Une analyse que confirme Benoît Grunemwald : « ChatGPT peut être utilisé pour créer de fausses pages web ressemblant à des sites officiels. Cela étant, il existe déjà des kits mis à la disposition des cybercriminels. Ces kits, qui reprennent l’apparence de certains vrais sites, le font très bien. Je ne pense pas que l’IA soit capable de créer quelque chose d’aussi abouti. »

Alors, ChatGPT peut-il être considéré comme un tournant majeur ? « ChatGPT constitue, pour certains cybercriminels, la possibilité de faire un bond technologique, mais je ne suis pas persuadé que ce bond sera de la même ampleur que pour les usages légitimes. J’ai du mal à m’imaginer une progression spectaculaire du nombre d’attaques réussies grâce à ChatGPT ou à une autre intelligence artificielle », note Benoît Grünemwald.

Des questions qui restent en suspens

Un questionnement anime cependant l’expert en cybersécurité d’ESET : ChatGPT sera peut-être demain à l’origine d’ouvertures vers des domaines jusqu’à présent relativement épargnés par les cybercriminels qui, faute de connaissances suffisamment approfondies, se sont concentrés sur d’autres sujets. « ChatGPT sera peut-être bientôt à l’origine de malwares utilisant des protocoles industriels qui étaient auparavant l’apanage d’une certaine élite », déclare Benoît Grünemwald.

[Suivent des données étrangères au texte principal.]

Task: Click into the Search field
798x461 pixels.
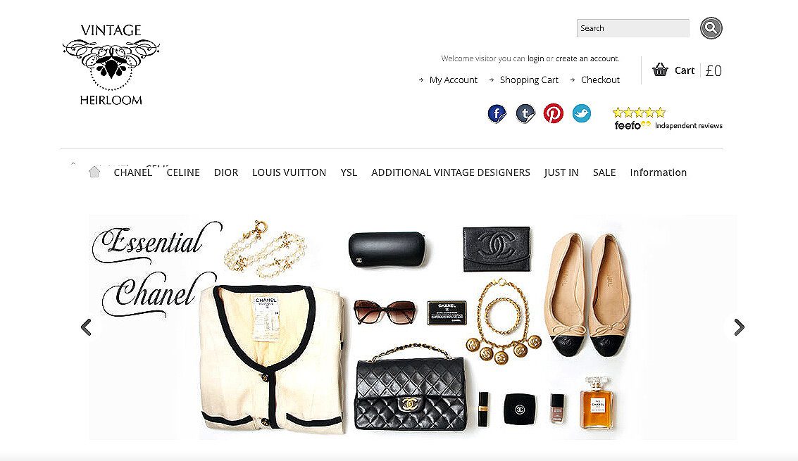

Autre question soulevée par Benoît Grünemwald : « L’utilisation d’API pour requêter les intelligences artificielles ou l’utilisation de modèles en Open Source me préoccupent plus que le reste. Finalement, la question qui se pose est de savoir ce qui se passerait si un groupe cybercriminel créait un OpenAI ou un ChatGPT du crime. Nous aurions alors affaire à une IA qui serait spécifiquement entrainée pour le cybercrime », conclut-il.

Les apports de ChatGPT au monde de la cybercriminalité sont encore restreints, bien que très concrets et réels. Les mois et les années qui viennent diront ce que les pirates informatiques feront de cette technologie et comment ils parviendront, avec plus ou moins de réussite, à l’industrialiser.